**TASK DESCRIPTION:** Exactly the lines from the opening of the records through the line containing "You are a computer-use" should be copied, with both included.

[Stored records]
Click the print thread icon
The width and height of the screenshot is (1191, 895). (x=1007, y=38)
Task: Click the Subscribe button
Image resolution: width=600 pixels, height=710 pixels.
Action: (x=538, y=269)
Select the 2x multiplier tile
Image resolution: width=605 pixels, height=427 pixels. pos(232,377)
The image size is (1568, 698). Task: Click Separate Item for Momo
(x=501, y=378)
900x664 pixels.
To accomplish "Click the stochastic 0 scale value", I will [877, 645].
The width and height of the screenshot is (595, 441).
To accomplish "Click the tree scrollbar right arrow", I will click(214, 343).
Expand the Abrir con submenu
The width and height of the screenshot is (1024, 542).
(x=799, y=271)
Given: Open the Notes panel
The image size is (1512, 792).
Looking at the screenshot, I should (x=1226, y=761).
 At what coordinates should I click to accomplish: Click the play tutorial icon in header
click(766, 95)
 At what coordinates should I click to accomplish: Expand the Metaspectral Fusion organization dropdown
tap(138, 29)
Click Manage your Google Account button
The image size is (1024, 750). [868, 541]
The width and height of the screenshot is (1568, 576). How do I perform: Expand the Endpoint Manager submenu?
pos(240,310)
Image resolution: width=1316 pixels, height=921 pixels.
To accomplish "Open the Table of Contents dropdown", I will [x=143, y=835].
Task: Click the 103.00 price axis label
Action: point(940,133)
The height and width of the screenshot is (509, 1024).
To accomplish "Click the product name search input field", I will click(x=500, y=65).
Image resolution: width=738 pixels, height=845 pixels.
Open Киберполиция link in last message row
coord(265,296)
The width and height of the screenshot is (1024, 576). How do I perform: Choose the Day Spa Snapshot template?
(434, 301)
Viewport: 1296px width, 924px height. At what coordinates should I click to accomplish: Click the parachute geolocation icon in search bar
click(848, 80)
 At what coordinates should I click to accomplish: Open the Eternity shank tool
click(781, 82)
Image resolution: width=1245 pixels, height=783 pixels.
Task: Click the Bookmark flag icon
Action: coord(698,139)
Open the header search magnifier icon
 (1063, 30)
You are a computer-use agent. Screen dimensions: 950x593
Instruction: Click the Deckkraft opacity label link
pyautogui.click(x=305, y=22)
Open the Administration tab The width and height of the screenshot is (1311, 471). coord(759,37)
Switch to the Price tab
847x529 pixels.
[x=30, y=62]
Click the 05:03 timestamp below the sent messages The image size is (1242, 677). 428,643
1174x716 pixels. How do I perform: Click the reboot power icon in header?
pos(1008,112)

**PROBLEM SOLUTION:**
Click the print thread icon
The width and height of the screenshot is (1191, 895). (x=1007, y=38)
Task: Click the Subscribe button
Image resolution: width=600 pixels, height=710 pixels.
Action: (x=538, y=269)
Select the 2x multiplier tile
Image resolution: width=605 pixels, height=427 pixels. pos(232,377)
The image size is (1568, 698). Task: Click Separate Item for Momo
(x=501, y=378)
900x664 pixels.
To accomplish "Click the stochastic 0 scale value", I will [877, 645].
The width and height of the screenshot is (595, 441).
To accomplish "Click the tree scrollbar right arrow", I will click(214, 343).
Expand the Abrir con submenu
The width and height of the screenshot is (1024, 542).
(x=799, y=271)
Given: Open the Notes panel
The image size is (1512, 792).
Looking at the screenshot, I should (x=1226, y=761).
 At what coordinates should I click to accomplish: Click the play tutorial icon in header
click(766, 95)
 At what coordinates should I click to accomplish: Expand the Metaspectral Fusion organization dropdown
tap(138, 29)
Click Manage your Google Account button
The image size is (1024, 750). [868, 541]
The width and height of the screenshot is (1568, 576). How do I perform: Expand the Endpoint Manager submenu?
pos(240,310)
Image resolution: width=1316 pixels, height=921 pixels.
To accomplish "Open the Table of Contents dropdown", I will [x=143, y=835].
Task: Click the 103.00 price axis label
Action: point(940,133)
The height and width of the screenshot is (509, 1024).
To accomplish "Click the product name search input field", I will click(x=500, y=65).
Image resolution: width=738 pixels, height=845 pixels.
Open Киберполиция link in last message row
coord(265,296)
The width and height of the screenshot is (1024, 576). How do I perform: Choose the Day Spa Snapshot template?
(434, 301)
Viewport: 1296px width, 924px height. At what coordinates should I click to accomplish: Click the parachute geolocation icon in search bar
click(848, 80)
 At what coordinates should I click to accomplish: Open the Eternity shank tool
click(781, 82)
Image resolution: width=1245 pixels, height=783 pixels.
Task: Click the Bookmark flag icon
Action: coord(698,139)
Open the header search magnifier icon
 (1063, 30)
You are a computer-use agent. Screen dimensions: 950x593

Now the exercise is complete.